→ **Text provided**
# # # # #

I'm curious about the idea of Elsejournal, and I do already have an IJ account, and a barely used DeadJournal; migrating content and doing cross-posting is on my list of things to do; but...*helpless shrug* My brain is screaming 'get out', and my heart is saying 'nononono'.
no subject
Date: 2008-03-19 02:53 pm (UTC)I hope you stay.
no subject
Date: 2008-03-19 03:03 pm (UTC)As for LJ....I'm a permanent account. I'm not going anywhere. I find their actions horrible lately, but it is my home, it is where I've connected to so many people and lived through some really hard moments. I'd hate to throw that away. If you go, I'll miss you.
Does Terminus just not understand your issues? O_o I'd think in this day and age, it wouldn't be so complex!
no subject
Date: 2008-03-19 03:23 pm (UTC)no subject
Date: 2008-03-19 03:26 pm (UTC)no subject
Date: 2008-03-19 03:30 pm (UTC)So I also continue to say to one and all: Firefox. With NoScript and Adblock Plus. People should really be running NoScript anyway as a basic precaution -- there is malicious scripting out there, and plenty of it -- but it also puts a stake through the heart of virtually all ad serving that Adblock hasn't already gotten rid of. Why let SUP decide what you see, when you can have all that lovely control yourself?
no subject
Date: 2008-03-20 05:12 am (UTC)harassing me aboutprotecting me against. Or, at least, it was, until I got tired of its nagging and uninstalled it. If I get a virus, I get a virus. If I get spyware, I get spyware. I've got 2 or 3 spyware scanners, so I'm good, I figure. If not, I don't really care anyways, since I'm not revealing anything worth stealing from me (such as a credit card, social security number, debit card, debit account, etc.). Most of what I do on the computer doesn't even involve payment of any form (the sole joy of having no money!).I do have to give my SS# through the computer at work (well, I did once), and I'm rather leery about that, considering that the manger just clicks "OK" on whatever pops up, without reading it (which, hey, I can't blame him, but DUDE! that computer has MY personal information on it! I'd prefer a fuckload of security and precaution with MY information, mkay? If you want to have your own identity stolen, have fun. Me? I'd rather my identity remain to myself only).
As for Adblock Plus, Element Hiding Helper is an awesome plugin for AdBlock Plus! You can use it to select the ads that AdBlock Plus seems to be unable to hide (things like certain frames, text ads, etc).
totally unsolicited comment from a perfect stranger
Date: 2008-03-19 04:59 pm (UTC)WTF you are an intelligent woman, obviously possess great writing talent, and you are writing about how the entrance committtee will react to your application. Should one write an application (and that is what attached portfolios of any kind are) in such a manner as to gain admittance. None of my business at all, just felt compelled to comment.
no subject
Date: 2008-03-19 06:51 pm (UTC)no subject
Date: 2008-03-19 07:15 pm (UTC)I haven't had time to comment much as I've been working now that the strike is over. I'm doing ATWT again.
no subject
Date: 2008-03-19 11:02 pm (UTC)When they finally start charging for the community part? I think most people would bolt for wherever.
no subject
Date: 2008-03-20 12:21 am (UTC)I think I'll stay on LJ, but stop paying for my account. It's been a long time since I've had a free account, so I don't know how bad it'll be. But all my friends are here, and I do have an insanejournal but nobody on my flist there seems to actually update much. Unfortunately no matter how much LJ management may suck or piss people off, the critical mass still seems to be here.

# # # # #

→ **Exercise description**
Write out the comment thread above word for word, starting with "I'm curious about" and going on through "be so complex!".

Stored entries
# # # # #

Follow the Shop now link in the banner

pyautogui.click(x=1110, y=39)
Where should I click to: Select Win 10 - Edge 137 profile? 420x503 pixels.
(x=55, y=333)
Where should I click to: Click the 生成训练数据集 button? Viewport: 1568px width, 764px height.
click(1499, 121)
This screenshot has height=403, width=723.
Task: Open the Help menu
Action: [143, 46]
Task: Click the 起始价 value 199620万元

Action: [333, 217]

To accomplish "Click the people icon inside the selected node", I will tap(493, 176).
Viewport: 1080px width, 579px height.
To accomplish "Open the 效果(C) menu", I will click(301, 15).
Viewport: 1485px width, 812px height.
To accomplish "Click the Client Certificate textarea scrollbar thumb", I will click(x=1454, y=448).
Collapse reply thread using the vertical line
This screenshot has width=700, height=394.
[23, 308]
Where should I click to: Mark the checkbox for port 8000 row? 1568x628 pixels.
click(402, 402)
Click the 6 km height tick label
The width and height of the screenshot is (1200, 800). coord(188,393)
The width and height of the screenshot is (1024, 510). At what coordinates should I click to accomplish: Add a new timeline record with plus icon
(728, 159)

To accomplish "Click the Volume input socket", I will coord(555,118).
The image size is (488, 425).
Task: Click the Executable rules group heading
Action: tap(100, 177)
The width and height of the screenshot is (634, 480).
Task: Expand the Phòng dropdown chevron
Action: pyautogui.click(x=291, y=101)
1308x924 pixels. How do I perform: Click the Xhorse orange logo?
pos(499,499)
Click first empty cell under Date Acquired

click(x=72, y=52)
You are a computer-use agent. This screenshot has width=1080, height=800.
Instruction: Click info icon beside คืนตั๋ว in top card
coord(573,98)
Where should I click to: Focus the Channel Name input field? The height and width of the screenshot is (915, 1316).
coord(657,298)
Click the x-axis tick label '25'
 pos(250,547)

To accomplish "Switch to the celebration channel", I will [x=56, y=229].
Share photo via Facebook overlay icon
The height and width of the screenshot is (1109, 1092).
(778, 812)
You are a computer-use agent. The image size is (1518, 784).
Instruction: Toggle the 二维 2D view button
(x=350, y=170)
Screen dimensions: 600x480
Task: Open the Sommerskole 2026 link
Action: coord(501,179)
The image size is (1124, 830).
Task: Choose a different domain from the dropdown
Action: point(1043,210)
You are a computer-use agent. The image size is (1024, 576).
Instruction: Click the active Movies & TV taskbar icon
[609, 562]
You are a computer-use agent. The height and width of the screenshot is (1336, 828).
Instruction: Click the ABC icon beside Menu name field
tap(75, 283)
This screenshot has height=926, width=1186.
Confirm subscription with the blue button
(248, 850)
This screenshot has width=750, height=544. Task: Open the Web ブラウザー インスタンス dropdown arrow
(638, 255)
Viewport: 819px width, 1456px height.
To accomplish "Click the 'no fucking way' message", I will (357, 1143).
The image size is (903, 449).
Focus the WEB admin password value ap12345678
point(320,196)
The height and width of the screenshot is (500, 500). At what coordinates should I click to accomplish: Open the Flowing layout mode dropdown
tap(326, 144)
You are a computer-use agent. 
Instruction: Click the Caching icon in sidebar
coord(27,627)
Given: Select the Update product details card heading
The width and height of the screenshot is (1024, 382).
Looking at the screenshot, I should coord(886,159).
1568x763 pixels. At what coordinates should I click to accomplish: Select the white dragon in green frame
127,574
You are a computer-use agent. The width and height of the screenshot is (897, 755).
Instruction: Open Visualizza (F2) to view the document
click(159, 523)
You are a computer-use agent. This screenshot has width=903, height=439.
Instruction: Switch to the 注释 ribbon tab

# # # # #

→ **Result of the task**
I'm curious about the idea of Elsejournal, and I do already have an IJ account, and a barely used DeadJournal; migrating content and doing cross-posting is on my list of things to do; but...*helpless shrug* My brain is screaming 'get out', and my heart is saying 'nononono'.
no subject
Date: 2008-03-19 02:53 pm (UTC)I hope you stay.
no subject
Date: 2008-03-19 03:03 pm (UTC)As for LJ....I'm a permanent account. I'm not going anywhere. I find their actions horrible lately, but it is my home, it is where I've connected to so many people and lived through some really hard moments. I'd hate to throw that away. If you go, I'll miss you.
Does Terminus just not understand your issues? O_o I'd think in this day and age, it wouldn't be so complex!